Bir çeyrek ve bir
çeyrek daha. Tekabül eden koca bir yarım.
Ya tümden gelip yarım
kalan o doğruya ne demeli.
Üç yanlış artık bir
doğruyu götürmezken halen gerçek hayatta tek bir yanlış tüm doğruları
götürmekte.
Götürsün de yoksa nasıl
ereceğiz kemale, nasıl çıkacağız yüzeye dibe vurmadan.
Ne varsa yarım kalan,
ne varsa tek hamlede tuş olduğumuz.
Kıvrak bir şarkının
nağmeleri süzülürken buharlaşıp gidiyor sefil duygularımız. Kifayetsizce
salınıyor boşlukta.
Ne bir denklem ne de
eşlik eden bir formül. Sadece el yordamıyla bulabildiğimiz kadar doğru onca
çarpıklık içerisinde.
Bir yanda savrulan
yalanlar peyder pey istiflenirken. Duyarsız olabildiğince ve alabildiğince.
Pembe bir yalana bile
tahammül edemezken gözlerim açık gördüğüm bir rüya imiş nihayete erdiğine yeni
yeni vakıf olduğum.
Susmalı susabildiği
kadar ve susarken aşka, hayata istifliyorum kalan çeyrekleri. Bir bukle oradan
bir bukle buradan tıkıyorum ne varsa sağdan soldan topladığım.
Çok ama çok seviyorum
yine ve yeniden. Fark etmez her kim ya da her ne ise yolumun kesiştiği.
En çok da kendimi her
ne kadar tahammül edemesem de patavatsız ruhuma ve bir o kadar yeknesak ve
alacalı bulacalı yalnızlığıma savrulmuşken çiy taneleri.
Bir yanlış yapıyorum
hayat denkleminde derken bir doğru ve pervasızca sıkılıp yırtıyorum sınav kâğıdımı.
Bariz ki sıkıldım problem çözmekten. Kopya çekme alışkanlığım olsun olmasın
zaten kimsenin kulağıma fısıldayacağı yok. olsa olsa fısıltı dahilinde
duymaktan imtina ettiğim milyonlarca yalan.
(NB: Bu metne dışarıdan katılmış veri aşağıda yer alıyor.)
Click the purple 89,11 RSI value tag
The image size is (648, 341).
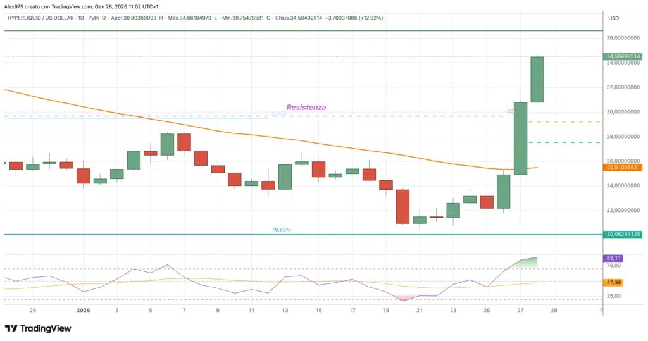pos(614,258)
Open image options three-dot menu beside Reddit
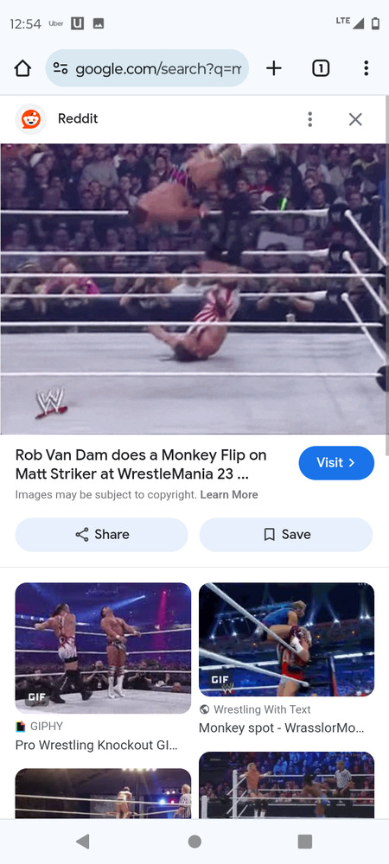Viewport: 389px width, 864px height. 310,119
Sonra hiçbir şey olmamış gibi kös
kös önüne bakan münafıklar.
Tam bir hayal kırıklığı
bir o kadar kifayetsizliği duyduğum ve yüzüme söylenen yalanların.
Farkındalığımın
farkındayım hem de dibine kadar. Paranoyak bir devinim olmasını isterdim
doğrusu en azından kendimden şüpheye düşer ve güven duygum yerle bir olmazdı.
Hali hazırda şahsım haricinde farkındalık kazandığım kim varsa çoktan yıkıldı
ve yerle bir oldu pembe düşlerim. Kahramanlar hıyanet ederken ben aslıma nasıl
karşı çıkarım. Benden başka ya da bana dair her kim ise yolumun kesiştiği.
Sadece algıda seçiciliğin mazereti olan belki ki fazla seçici davrandığımı
sanırken bir yanılsama imiş gördüğümü sandığım.
Yaklaşırken uzaklaşmak
bu olsa gerek ya da sevi yetisinin yerini alan duyarsızlık.
Ne şahıslar ne de
önyargılar ne de duymaktan hicap ettiğim onca yalan arkasına sığındığı
yanılgısı taşıyan malikleri.
Susmalıyım yeniden
susarken hayata. Doymak ne mümkün bunca güzellik sunumda iken ve her ne kadar
kuytularda kalmış olsa da…
İzindeyim ve telaşında.
Yakınındayım belki de
çok çok uzağında.
Neyin telaşıdır
duyumsadığım o da ayrı bir soru hali hazırda cevaplanmayı bekleyen.
Bulup bulmamak ise bana
kalmış her ne kadar izler silik ve belirsiz olsa da.